Tin-doped perovskite mixed conducting membrane for efficient air separation

Abstract

In this study, we propose a new tin-doped perovskite oxide, BaCo0.7Fe0.2Sn0.1O3-δ (BCFSn0.1), as a promising alternative material for a ceramic oxygen-permeating membrane. A high energy ball milling-assisted solid-state reaction method is used for the material synthesis. The effect of tin doping on the structure, electrical conductivity, oxygen activity, oxygen bulk diffusivity and surface exchange properties of the materials, sintering behaviour, and oxygen permeability of the related membranes is systematically investigated via transmission electron microscopy (TEM), environmental scanning electron microscopy (E-SEM), thermo-gravimetric analysis (TGA), oxygen temperature-programmed desorption (O2-TPD) and electrical conductivity relaxation (ECR), and oxygen permeation test.

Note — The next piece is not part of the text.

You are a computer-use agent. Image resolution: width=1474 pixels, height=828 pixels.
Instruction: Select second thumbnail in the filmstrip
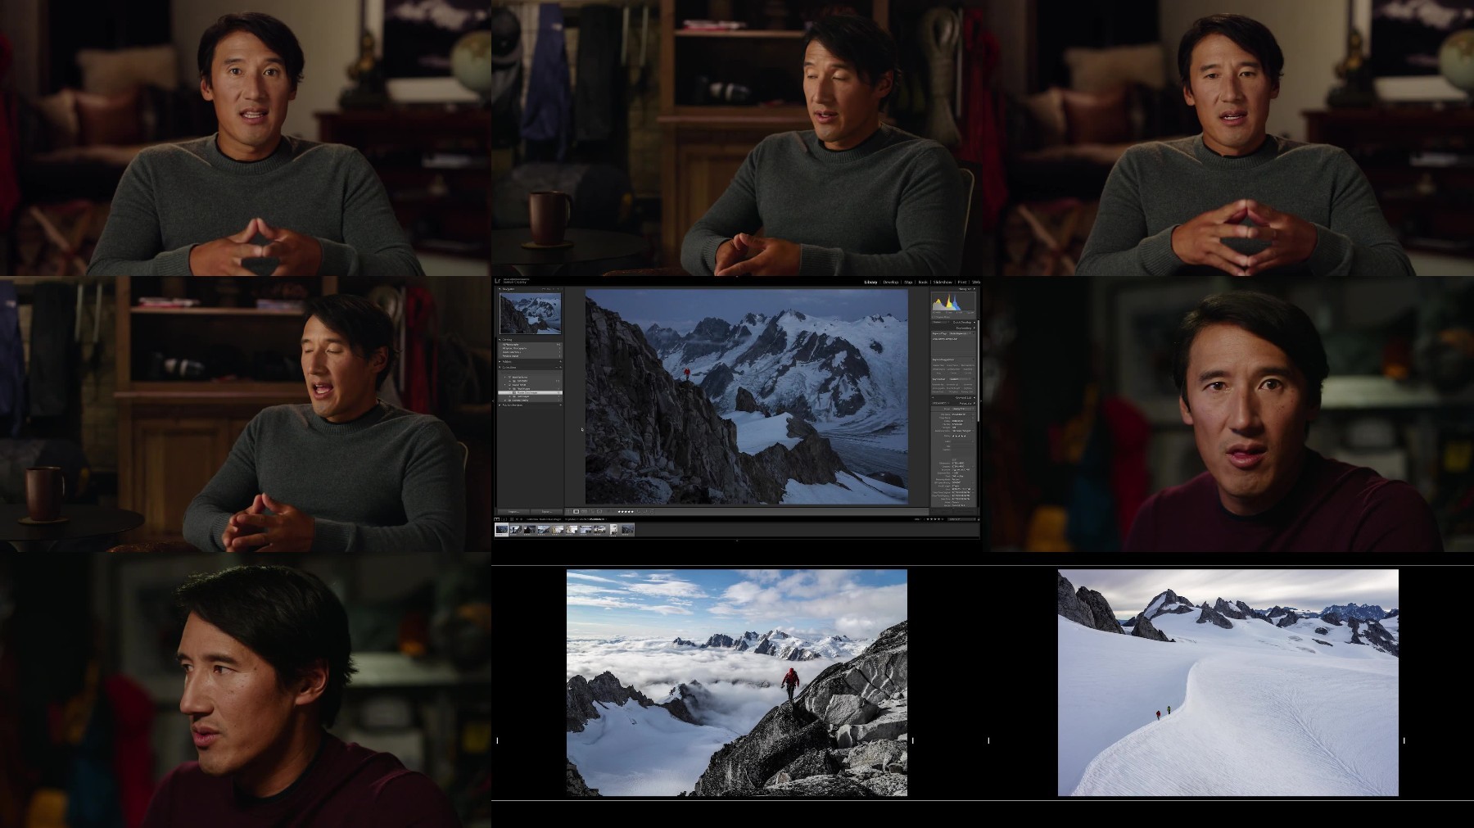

The minor substitution of B-site cations in BaCo0.7Fe0.3O3-δ (BCF) with tin is found to be highly effective in improving oxygen flux of the resultant membrane. Under an oxygen gradient created by air/helium, BCFSn0.1 membrane reaches fluxes of 9.62 x 10-7 and 3.55 X 10-7 mol m-2 s-1 Pa-1 [STP], respectively, at 900 and 700 °C, in sharp contrast with the flux values of 4.42 x 10-7 and 2.84 x 10-8 mol m-2 s-1 Pa-1 for BCF membrane with the same thickness of 1 mm. Favorable permeation stability is also demonstrated for the tin-doped membrane, and oxygen bulk diffusion is the main rate-limiting step for oxygen permeation, indicating a further increase in fluxes by reducing the membrane thickness.